Yummy Quickstart

Install yummy:

pip install yummy

pip install git+https://github.com/yummyml/yummy.git

Create a feature repository:

feast init feature_repo
cd feature_repo

Offline store:

Polars

To configure the offline store edit feature_store.yaml

project: repo
registry: s3://data/registry.db
provider: yummy.YummyProvider
backend: polars
online_store:
    ...
offline_store:
    type: yummy.YummyOfflineStore
    backend: polars

Dask

To configure the offline store edit feature_store.yaml

project: repo
registry: s3://data/registry.db
provider: yummy.YummyProvider
backend: dask
online_store:
    ...
offline_store:
    type: yummy.YummyOfflineStore

Ray

To configure the offline store edit feature_store.yaml

project: repo
registry: s3://data/registry.db
provider: yummy.YummyProvider
backend: ray
online_store:
    ...
offline_store:
    type: yummy.YummyOfflineStore

Spark

To configure the offline store edit feature_store.yaml

project: repo
registry: s3://data/registry.db
provider: yummy.YummyProvider
backend: spark
backend_config:
    spark.master: "local[*]"
    spark.ui.enabled: "false"
    spark.eventLog.enabled: "false"
    spark.sql.session.timeZone: "UTC"
online_store:
    ...
offline_store:
    type: yummy.YummyOfflineStore

Features definition

Example features.py:

from datetime import timedelta
from feast import Entity, Field, FeatureView
from yummy import ParquetSource, CsvSource, DeltaSource
from feast.types import Float32, Int32

my_stats_parquet = ParquetSource(
    path="/home/jovyan/notebooks/ray/dataset/all_data.parquet",
    timestamp_field="datetime",
)

my_stats_delta = DeltaSource(
    path="dataset/all",
    timestamp_field="datetime",
    #range_join=10,
)

my_stats_csv = CsvSource(
    path="/home/jovyan/notebooks/ray/dataset/all_data.csv",
    timestamp_field="datetime",
)

my_entity = Entity(name="entity_id", description="entity id",)

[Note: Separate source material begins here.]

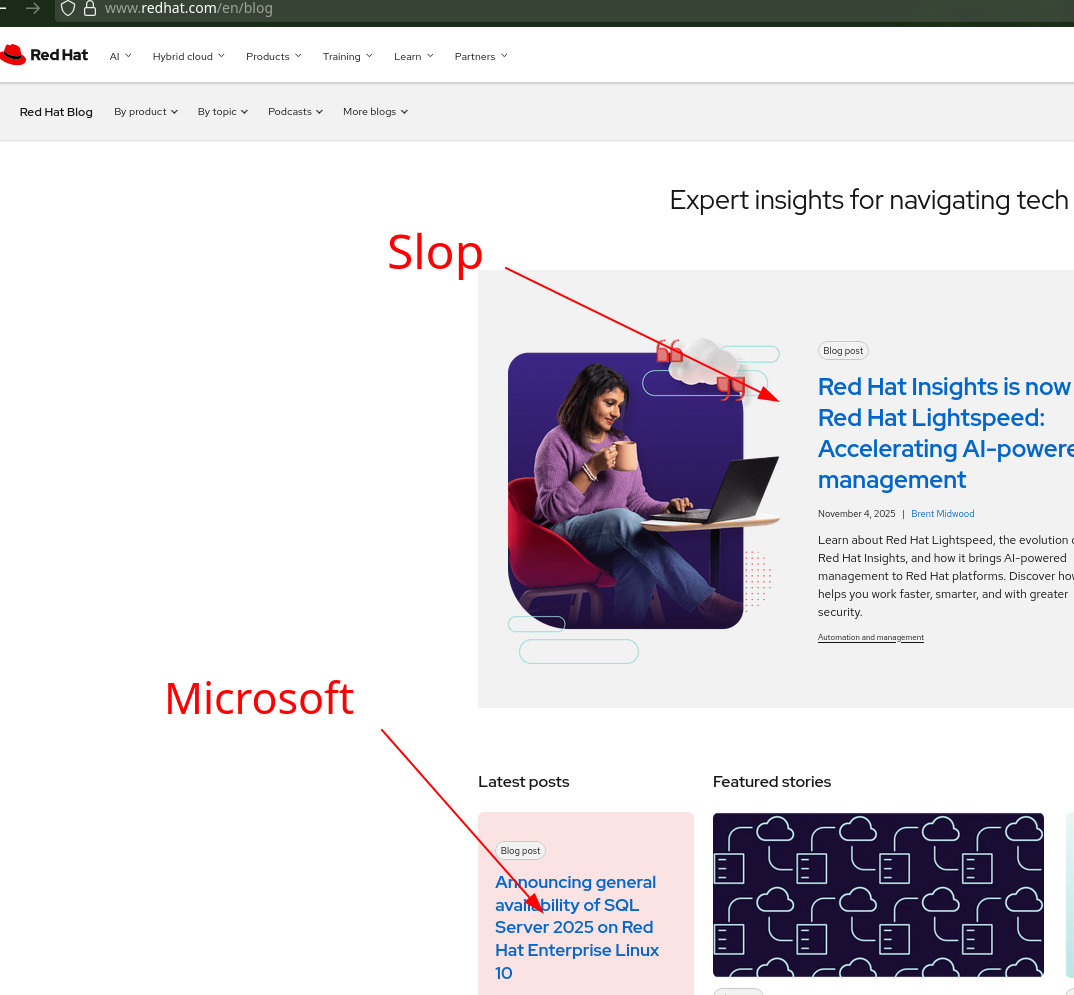Click author name Brent Midwood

mystats_view_parquet = FeatureView(
    name="my_statistics_parquet",
    entities=[my_entity],
    ttl=timedelta(seconds=3600*24*20),
    schema=[
        Field(name="entity_id", dtype=Int32),
        Field(name="p0", dtype=Float32),
        Field(name="p1", dtype=Float32),
        Field(name="p2", dtype=Float32),
        Field(name="p3", dtype=Float32),
        Field(name="p4", dtype=Float32),
        Field(name="p5", dtype=Float32),
        Field(name="p6", dtype=Float32),
        Field(name="p7", dtype=Float32),
        Field(name="p8", dtype=Float32),
        Field(name="p9", dtype=Float32),
        Field(name="y", dtype=Float32),
    ], online=True, source=my_stats_parquet, tags={},)

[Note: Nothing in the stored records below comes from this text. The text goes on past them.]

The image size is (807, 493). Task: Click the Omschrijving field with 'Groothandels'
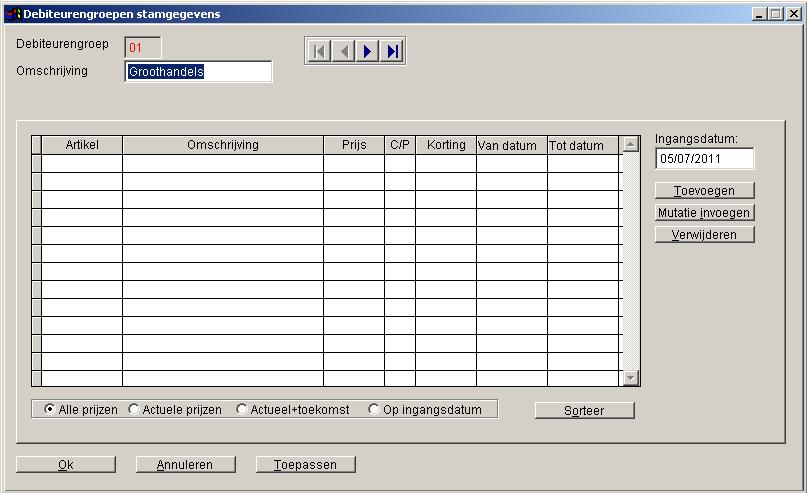pos(198,72)
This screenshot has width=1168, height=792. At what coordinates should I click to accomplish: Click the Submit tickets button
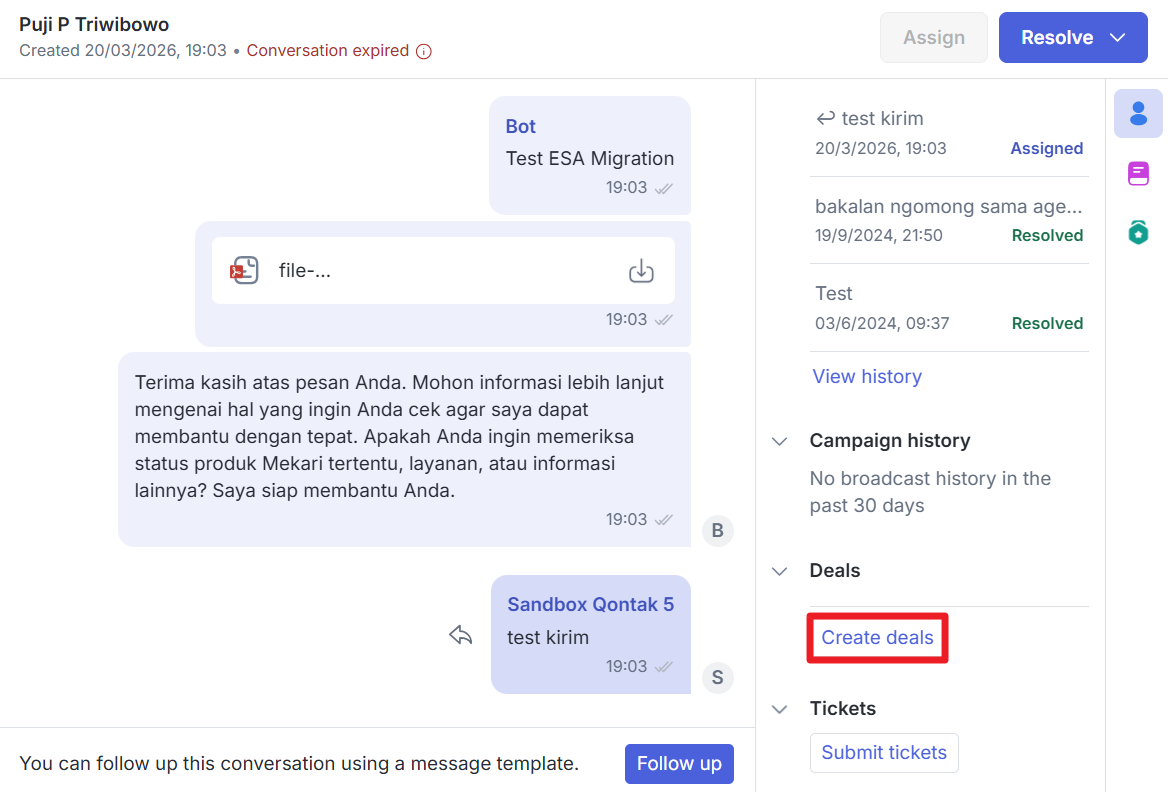click(884, 753)
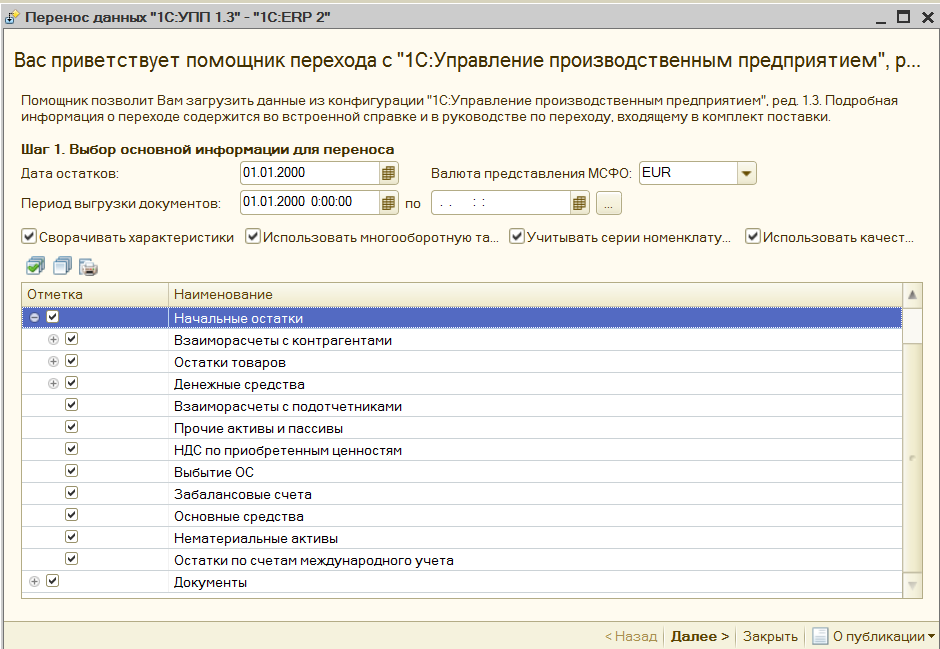Open the МСФО currency dropdown
Image resolution: width=940 pixels, height=649 pixels.
[747, 172]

mystats_view_delta = FeatureView(
    name="my_statistics_delta",
    entities=[my_entity],
    ttl=timedelta(seconds=3600*24*20),
    schema=[
        Field(name="entity_id", dtype=Int32),
        Field(name="d0", dtype=Float32),
        Field(name="d1", dtype=Float32),
        Field(name="d2", dtype=Float32),
        Field(name="d3", dtype=Float32),
        Field(name="d4", dtype=Float32),
        Field(name="d5", dtype=Float32),
        Field(name="d6", dtype=Float32),
        Field(name="d7", dtype=Float32),
        Field(name="d8", dtype=Float32),
        Field(name="d9", dtype=Float32),
    ], online=True, source=my_stats_delta, tags={},)

    
mystats_view_csv = FeatureView(
    name="my_statistics_csv",
    entities=[my_entity],
    ttl=timedelta(seconds=3600*24*20),
    schema=[
        Field(name="entity_id", dtype=Int32),
        Field(name="c1", dtype=Float32),
        Field(name="c2", dtype=Float32),
    ], online=True, source=my_stats_csv, tags={},)

Historical fetch

from feast import FeatureStore
import pandas as pd
import time
from datetime import datetime
from yummy import select_all

store = FeatureStore(repo_path=".")

start_time = time.time()
training_df = store.get_historical_features(
    entity_df=select_all(datetime(2022, 9, 14, 23, 59, 42)), 
    features = [
        'my_statistics_parquet:p1',
        'my_statistics_parquet:p2',
        'my_statistics_delta:d1',
        'my_statistics_delta:d2',
        'my_statistics_csv:c1',
        'my_statistics_csv:c2'
    ],
).to_df()


print("--- %s seconds ---" % (time.time() - start_time))

training_df

To fetch historical features you need to specify: entity_df and features.

entity_df

entity_df is the list of entities with event_timestamps you want to fetch. You can manually build the data frame with the list of entites:

import pandas as pd
from datetime import datetime

entity_df = pd.DataFrame.from_dict(
    {
        "entity_id": [1, 2, 3],
        "event_timestamp": [
            datetime.now() - timedelta(minutes=1),
            datetime.now() - timedelta(minutes=2),
            datetime.now() - timedelta(minutes=3),
        ],
    }
)

Or in yummy you can use select_all:

from yummy import select_all
from datetime import datetime

entity_df = select_all(datetime(2022, 9, 14, 23, 59, 42))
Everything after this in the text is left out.